Rewrite all of the data below, changing every "How do I perform" to "How should I carry out" and leaving everything else as it is.

######

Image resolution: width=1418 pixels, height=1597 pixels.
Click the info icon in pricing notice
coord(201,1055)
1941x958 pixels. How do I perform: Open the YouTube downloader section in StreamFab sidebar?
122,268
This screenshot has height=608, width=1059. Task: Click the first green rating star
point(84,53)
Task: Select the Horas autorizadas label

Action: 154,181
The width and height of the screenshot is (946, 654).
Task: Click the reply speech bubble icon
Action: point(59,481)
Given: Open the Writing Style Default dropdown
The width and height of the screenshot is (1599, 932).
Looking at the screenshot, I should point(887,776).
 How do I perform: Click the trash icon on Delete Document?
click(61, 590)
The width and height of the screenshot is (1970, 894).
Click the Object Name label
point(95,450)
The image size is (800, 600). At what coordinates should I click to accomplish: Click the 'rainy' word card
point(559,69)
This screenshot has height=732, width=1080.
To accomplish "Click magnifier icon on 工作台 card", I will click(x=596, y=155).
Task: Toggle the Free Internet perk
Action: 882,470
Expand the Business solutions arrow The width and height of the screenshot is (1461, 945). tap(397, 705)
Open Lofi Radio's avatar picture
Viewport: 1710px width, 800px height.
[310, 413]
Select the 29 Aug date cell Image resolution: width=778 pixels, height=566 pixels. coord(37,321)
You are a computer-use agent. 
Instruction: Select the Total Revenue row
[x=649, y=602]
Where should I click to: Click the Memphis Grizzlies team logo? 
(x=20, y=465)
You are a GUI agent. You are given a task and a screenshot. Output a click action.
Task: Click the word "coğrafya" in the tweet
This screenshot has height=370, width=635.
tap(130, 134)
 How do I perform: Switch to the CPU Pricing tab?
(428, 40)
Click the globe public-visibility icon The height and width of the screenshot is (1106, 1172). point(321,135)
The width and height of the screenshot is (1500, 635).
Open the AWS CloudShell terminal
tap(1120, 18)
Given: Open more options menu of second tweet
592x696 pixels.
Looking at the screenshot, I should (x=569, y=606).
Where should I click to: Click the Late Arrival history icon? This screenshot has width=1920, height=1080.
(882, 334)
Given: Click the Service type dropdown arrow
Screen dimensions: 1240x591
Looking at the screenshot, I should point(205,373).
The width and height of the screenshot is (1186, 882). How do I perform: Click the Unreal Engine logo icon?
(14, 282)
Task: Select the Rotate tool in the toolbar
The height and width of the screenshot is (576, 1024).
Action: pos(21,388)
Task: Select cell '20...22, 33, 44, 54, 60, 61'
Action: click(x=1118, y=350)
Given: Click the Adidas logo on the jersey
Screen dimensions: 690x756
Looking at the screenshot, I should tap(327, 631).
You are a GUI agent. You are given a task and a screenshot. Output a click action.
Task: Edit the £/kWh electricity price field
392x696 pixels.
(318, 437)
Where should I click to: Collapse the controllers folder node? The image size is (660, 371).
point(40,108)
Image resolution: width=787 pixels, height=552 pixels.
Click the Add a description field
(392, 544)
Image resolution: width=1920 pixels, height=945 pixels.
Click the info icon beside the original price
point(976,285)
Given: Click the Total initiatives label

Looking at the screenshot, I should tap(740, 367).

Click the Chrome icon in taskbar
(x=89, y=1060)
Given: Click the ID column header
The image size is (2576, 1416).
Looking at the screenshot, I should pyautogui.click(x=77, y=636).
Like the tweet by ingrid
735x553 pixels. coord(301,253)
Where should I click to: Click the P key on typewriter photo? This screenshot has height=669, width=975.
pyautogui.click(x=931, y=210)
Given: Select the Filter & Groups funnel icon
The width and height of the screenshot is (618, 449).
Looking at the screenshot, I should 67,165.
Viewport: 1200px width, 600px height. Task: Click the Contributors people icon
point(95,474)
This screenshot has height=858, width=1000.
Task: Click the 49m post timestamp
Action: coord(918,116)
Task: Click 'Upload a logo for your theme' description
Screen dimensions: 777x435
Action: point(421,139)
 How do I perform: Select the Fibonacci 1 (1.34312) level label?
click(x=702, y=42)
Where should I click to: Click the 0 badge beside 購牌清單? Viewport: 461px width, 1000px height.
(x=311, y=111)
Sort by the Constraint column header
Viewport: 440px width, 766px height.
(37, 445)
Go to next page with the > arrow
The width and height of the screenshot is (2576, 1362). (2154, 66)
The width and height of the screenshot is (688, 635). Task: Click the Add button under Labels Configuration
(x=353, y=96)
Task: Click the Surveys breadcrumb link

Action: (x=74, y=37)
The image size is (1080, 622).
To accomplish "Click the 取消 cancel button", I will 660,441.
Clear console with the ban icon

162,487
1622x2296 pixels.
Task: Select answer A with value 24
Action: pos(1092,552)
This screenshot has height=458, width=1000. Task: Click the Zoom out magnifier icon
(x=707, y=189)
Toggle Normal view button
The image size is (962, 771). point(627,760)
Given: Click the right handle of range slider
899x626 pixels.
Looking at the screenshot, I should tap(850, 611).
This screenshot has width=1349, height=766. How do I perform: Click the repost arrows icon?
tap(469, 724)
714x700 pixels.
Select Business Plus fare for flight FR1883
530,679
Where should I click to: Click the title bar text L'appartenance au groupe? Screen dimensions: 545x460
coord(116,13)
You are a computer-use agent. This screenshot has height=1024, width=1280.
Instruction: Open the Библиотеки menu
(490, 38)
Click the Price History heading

######

Response to the exercise
Image resolution: width=1418 pixels, height=1597 pixels.
Click the info icon in pricing notice
coord(201,1055)
1941x958 pixels. How should I carry out: Open the YouTube downloader section in StreamFab sidebar?
122,268
This screenshot has height=608, width=1059. Task: Click the first green rating star
point(84,53)
Task: Select the Horas autorizadas label

Action: 154,181
The width and height of the screenshot is (946, 654).
Task: Click the reply speech bubble icon
Action: point(59,481)
Given: Open the Writing Style Default dropdown
The width and height of the screenshot is (1599, 932).
Looking at the screenshot, I should point(887,776).
 How should I carry out: Click the trash icon on Delete Document?
click(61, 590)
The width and height of the screenshot is (1970, 894).
Click the Object Name label
point(95,450)
The image size is (800, 600). At what coordinates should I click to accomplish: Click the 'rainy' word card
point(559,69)
This screenshot has height=732, width=1080.
To accomplish "Click magnifier icon on 工作台 card", I will click(x=596, y=155).
Task: Toggle the Free Internet perk
Action: 882,470
Expand the Business solutions arrow The width and height of the screenshot is (1461, 945). tap(397, 705)
Open Lofi Radio's avatar picture
Viewport: 1710px width, 800px height.
[310, 413]
Select the 29 Aug date cell Image resolution: width=778 pixels, height=566 pixels. coord(37,321)
You are a computer-use agent. 
Instruction: Select the Total Revenue row
[x=649, y=602]
Where should I click to: Click the Memphis Grizzlies team logo? 
(x=20, y=465)
You are a GUI agent. You are given a task and a screenshot. Output a click action.
Task: Click the word "coğrafya" in the tweet
This screenshot has height=370, width=635.
tap(130, 134)
 How should I carry out: Switch to the CPU Pricing tab?
(428, 40)
Click the globe public-visibility icon The height and width of the screenshot is (1106, 1172). point(321,135)
The width and height of the screenshot is (1500, 635).
Open the AWS CloudShell terminal
tap(1120, 18)
Given: Open more options menu of second tweet
592x696 pixels.
Looking at the screenshot, I should (x=569, y=606).
Where should I click to: Click the Late Arrival history icon? This screenshot has width=1920, height=1080.
(882, 334)
Given: Click the Service type dropdown arrow
Screen dimensions: 1240x591
Looking at the screenshot, I should point(205,373).
The width and height of the screenshot is (1186, 882). How should I carry out: Click the Unreal Engine logo icon?
(14, 282)
Task: Select the Rotate tool in the toolbar
The height and width of the screenshot is (576, 1024).
Action: pos(21,388)
Task: Select cell '20...22, 33, 44, 54, 60, 61'
Action: click(x=1118, y=350)
Given: Click the Adidas logo on the jersey
Screen dimensions: 690x756
Looking at the screenshot, I should tap(327, 631).
You are a GUI agent. You are given a task and a screenshot. Output a click action.
Task: Edit the £/kWh electricity price field
392x696 pixels.
(318, 437)
Where should I click to: Collapse the controllers folder node? The image size is (660, 371).
point(40,108)
Image resolution: width=787 pixels, height=552 pixels.
Click the Add a description field
(392, 544)
Image resolution: width=1920 pixels, height=945 pixels.
Click the info icon beside the original price
point(976,285)
Given: Click the Total initiatives label

Looking at the screenshot, I should tap(740, 367).

Click the Chrome icon in taskbar
(x=89, y=1060)
Given: Click the ID column header
The image size is (2576, 1416).
Looking at the screenshot, I should pyautogui.click(x=77, y=636).
Like the tweet by ingrid
735x553 pixels. coord(301,253)
Where should I click to: Click the P key on typewriter photo? This screenshot has height=669, width=975.
pyautogui.click(x=931, y=210)
Given: Select the Filter & Groups funnel icon
The width and height of the screenshot is (618, 449).
Looking at the screenshot, I should 67,165.
Viewport: 1200px width, 600px height. Task: Click the Contributors people icon
point(95,474)
This screenshot has height=858, width=1000.
Task: Click the 49m post timestamp
Action: coord(918,116)
Task: Click 'Upload a logo for your theme' description
Screen dimensions: 777x435
Action: point(421,139)
 How should I carry out: Select the Fibonacci 1 (1.34312) level label?
click(x=702, y=42)
Where should I click to: Click the 0 badge beside 購牌清單? Viewport: 461px width, 1000px height.
(x=311, y=111)
Sort by the Constraint column header
Viewport: 440px width, 766px height.
(37, 445)
Go to next page with the > arrow
The width and height of the screenshot is (2576, 1362). (2154, 66)
The width and height of the screenshot is (688, 635). Task: Click the Add button under Labels Configuration
(x=353, y=96)
Task: Click the Surveys breadcrumb link

Action: (x=74, y=37)
The image size is (1080, 622).
To accomplish "Click the 取消 cancel button", I will 660,441.
Clear console with the ban icon

162,487
1622x2296 pixels.
Task: Select answer A with value 24
Action: pos(1092,552)
This screenshot has height=458, width=1000. Task: Click the Zoom out magnifier icon
(x=707, y=189)
Toggle Normal view button
The image size is (962, 771). point(627,760)
Given: Click the right handle of range slider
899x626 pixels.
Looking at the screenshot, I should tap(850, 611).
This screenshot has width=1349, height=766. How should I carry out: Click the repost arrows icon?
tap(469, 724)
714x700 pixels.
Select Business Plus fare for flight FR1883
530,679
Where should I click to: Click the title bar text L'appartenance au groupe? Screen dimensions: 545x460
coord(116,13)
You are a computer-use agent. This screenshot has height=1024, width=1280.
Instruction: Open the Библиотеки menu
(490, 38)
Click the Price History heading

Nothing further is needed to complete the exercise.